** begin Document text **

Coelacanth Sculpt

Coelacanths are amazing fish that were once thought to be extinct exactly 65 million years ago! I thought it would be a great addition to the museum that my husband and I are building. *More on that in a later post!

I had a lot of fun with this sculpt. I found a great reference photo (thank you,
Smithsonian Institute) that helped with some accurate proportions of the fish. After a few hours and a glass or two of wine, I decided to spray with water and cover up with plastic. For the days following, I blocked out more details and cleaned up some of the edges.

I am still in the process of making a mold, but will post the final plaster fish once it’s finished.

Big Hands Big Feet!

My husband has been asking me to do another sculpt of a bigfoot hand.  This time I sculpted the backside out of WED clay.  I thought it would be fun to add the different textures as well as hair onto the tops.  I usually aim for the width to be about 7-7.5 inches and around 10-11 inches from tip of middle finger to the base of the palm.  I base all my sketches and sculpts around the hand casts we have accumulated around the house.  These measurements seem to prove true for most if not all of the casts.

One thing I struggled with was the proportion of their fingers compared to the palm.  Much different compared to a human.  It almost looks comical.  The palm is long and about double in length compared to their big, hairy digits.

** end Document text **

### Work to do
A. Write out the passage of the sculpting post that begins at the words "Big Hands Big" and stops after "big, hairy digits.".
B. Translate this sentence from the sculpting post into Spanish: "I am still in the process of making a mold, but will post the final plaster fish once it’s finished."

** begin Data records **

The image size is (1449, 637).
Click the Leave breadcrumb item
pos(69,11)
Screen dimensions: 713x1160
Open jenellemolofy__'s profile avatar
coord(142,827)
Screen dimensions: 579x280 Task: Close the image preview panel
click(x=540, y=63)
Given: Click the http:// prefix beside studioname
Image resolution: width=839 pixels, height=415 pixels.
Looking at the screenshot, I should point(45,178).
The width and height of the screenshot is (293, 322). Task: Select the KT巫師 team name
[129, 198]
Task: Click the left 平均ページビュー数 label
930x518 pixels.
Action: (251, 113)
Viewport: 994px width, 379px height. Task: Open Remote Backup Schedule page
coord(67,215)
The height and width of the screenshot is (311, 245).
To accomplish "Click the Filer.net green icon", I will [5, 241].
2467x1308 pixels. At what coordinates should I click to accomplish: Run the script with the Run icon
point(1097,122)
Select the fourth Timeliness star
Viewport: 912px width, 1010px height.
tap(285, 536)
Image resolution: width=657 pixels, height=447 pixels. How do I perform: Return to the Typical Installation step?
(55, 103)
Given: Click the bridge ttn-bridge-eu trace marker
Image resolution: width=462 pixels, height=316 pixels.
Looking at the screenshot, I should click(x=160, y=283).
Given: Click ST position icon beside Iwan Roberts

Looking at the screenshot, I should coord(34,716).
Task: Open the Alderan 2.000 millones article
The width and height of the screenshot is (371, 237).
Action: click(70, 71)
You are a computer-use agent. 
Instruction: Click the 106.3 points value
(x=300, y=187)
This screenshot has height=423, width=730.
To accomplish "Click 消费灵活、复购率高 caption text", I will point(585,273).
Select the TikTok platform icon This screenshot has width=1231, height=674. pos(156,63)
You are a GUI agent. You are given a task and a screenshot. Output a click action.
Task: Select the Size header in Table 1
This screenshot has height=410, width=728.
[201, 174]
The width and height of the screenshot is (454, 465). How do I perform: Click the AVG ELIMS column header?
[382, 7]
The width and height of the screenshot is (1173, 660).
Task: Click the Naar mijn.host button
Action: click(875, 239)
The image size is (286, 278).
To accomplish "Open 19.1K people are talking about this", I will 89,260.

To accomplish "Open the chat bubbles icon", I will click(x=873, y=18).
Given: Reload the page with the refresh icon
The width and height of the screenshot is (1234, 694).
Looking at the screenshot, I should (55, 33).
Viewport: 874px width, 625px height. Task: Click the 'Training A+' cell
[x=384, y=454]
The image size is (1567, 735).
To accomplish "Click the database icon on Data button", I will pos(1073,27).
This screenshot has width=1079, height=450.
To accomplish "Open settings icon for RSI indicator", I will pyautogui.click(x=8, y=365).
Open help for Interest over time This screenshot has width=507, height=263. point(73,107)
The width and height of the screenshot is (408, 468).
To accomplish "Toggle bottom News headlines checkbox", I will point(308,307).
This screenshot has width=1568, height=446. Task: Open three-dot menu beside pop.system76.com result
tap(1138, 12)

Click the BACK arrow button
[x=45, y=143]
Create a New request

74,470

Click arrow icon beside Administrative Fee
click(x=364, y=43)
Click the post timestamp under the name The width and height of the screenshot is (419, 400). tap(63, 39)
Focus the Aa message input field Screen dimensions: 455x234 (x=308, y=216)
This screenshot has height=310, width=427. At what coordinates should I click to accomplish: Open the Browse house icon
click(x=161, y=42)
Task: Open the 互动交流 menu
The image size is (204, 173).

** end Data records **

### Results of the tasks
A.
Big Hands Big Feet!

My husband has been asking me to do another sculpt of a bigfoot hand.  This time I sculpted the backside out of WED clay.  I thought it would be fun to add the different textures as well as hair onto the tops.  I usually aim for the width to be about 7-7.5 inches and around 10-11 inches from tip of middle finger to the base of the palm.  I base all my sketches and sculpts around the hand casts we have accumulated around the house.  These measurements seem to prove true for most if not all of the casts.

One thing I struggled with was the proportion of their fingers compared to the palm.  Much different compared to a human.  It almost looks comical.  The palm is long and about double in length compared to their big, hairy digits.

B. Todavía estoy en el proceso de hacer un molde, pero publicaré el pez de yeso final cuando esté terminado.